Content starts

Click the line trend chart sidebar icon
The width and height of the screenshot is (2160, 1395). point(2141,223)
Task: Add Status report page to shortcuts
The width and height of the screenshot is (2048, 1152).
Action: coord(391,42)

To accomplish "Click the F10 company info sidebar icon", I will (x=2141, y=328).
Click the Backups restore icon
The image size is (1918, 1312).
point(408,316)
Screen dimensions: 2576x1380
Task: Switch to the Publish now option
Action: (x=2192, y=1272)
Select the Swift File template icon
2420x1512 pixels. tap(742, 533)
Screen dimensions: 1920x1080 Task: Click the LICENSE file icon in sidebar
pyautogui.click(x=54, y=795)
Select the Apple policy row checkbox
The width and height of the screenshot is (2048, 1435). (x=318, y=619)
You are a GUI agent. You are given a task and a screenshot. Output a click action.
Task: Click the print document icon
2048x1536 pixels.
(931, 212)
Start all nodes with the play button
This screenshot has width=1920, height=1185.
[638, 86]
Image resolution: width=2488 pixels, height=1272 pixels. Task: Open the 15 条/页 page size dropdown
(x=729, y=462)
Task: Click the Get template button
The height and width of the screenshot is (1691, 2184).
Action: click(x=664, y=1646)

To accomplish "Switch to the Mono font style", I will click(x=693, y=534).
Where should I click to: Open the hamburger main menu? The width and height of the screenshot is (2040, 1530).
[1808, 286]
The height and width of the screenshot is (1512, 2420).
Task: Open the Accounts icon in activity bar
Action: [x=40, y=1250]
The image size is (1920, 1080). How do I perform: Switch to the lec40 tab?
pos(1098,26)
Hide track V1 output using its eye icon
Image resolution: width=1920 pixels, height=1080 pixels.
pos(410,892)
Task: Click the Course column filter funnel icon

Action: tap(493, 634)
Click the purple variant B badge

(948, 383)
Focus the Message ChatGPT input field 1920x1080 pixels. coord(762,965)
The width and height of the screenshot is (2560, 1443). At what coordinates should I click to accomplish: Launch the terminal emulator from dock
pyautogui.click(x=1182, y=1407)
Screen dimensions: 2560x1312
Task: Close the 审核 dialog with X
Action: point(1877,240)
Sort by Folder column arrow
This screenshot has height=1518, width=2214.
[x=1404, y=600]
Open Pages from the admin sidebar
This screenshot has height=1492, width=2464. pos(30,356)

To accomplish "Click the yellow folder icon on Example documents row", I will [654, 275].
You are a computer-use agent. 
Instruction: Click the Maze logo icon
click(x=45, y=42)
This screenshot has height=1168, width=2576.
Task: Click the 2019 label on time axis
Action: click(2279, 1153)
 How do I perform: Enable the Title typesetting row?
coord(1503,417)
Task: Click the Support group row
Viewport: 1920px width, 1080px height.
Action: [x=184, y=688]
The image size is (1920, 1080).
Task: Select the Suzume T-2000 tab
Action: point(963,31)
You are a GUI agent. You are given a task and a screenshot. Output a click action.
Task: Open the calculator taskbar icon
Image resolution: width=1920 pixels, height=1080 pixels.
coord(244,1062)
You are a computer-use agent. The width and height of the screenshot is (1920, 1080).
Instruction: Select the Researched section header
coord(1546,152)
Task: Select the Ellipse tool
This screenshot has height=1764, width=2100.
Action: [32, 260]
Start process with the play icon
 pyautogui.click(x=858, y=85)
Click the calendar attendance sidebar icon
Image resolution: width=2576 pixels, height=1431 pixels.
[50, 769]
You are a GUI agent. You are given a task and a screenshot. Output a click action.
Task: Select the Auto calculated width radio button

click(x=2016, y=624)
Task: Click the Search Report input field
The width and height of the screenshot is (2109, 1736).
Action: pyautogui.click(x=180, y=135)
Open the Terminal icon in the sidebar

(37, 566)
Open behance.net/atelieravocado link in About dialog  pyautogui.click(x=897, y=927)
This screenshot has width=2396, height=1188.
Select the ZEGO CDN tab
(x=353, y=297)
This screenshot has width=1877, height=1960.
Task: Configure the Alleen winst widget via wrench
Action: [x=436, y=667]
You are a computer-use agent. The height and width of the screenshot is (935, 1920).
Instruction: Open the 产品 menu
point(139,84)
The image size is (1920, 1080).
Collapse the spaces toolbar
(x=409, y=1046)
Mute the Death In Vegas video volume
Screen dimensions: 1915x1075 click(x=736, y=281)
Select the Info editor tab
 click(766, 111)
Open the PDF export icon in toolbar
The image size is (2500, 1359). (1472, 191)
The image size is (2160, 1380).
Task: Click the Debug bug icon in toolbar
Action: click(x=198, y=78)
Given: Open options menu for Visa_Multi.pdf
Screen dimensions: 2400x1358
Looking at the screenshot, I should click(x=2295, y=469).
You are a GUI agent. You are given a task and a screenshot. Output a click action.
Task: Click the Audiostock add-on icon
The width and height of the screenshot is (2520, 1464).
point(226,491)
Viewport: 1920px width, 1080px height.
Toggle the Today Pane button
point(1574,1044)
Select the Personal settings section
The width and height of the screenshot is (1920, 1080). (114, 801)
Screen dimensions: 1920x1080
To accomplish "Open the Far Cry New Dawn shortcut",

Content ends

• TASK REQUIREMENTS: What lines in the listing above hold the string "computer"? List them.

• TASK RESPONSE:
You are a computer-use agent. 
You are a computer-use agent. The width and height of the screenshot is (1920, 1080).
You are a computer-use agent. The height and width of the screenshot is (935, 1920).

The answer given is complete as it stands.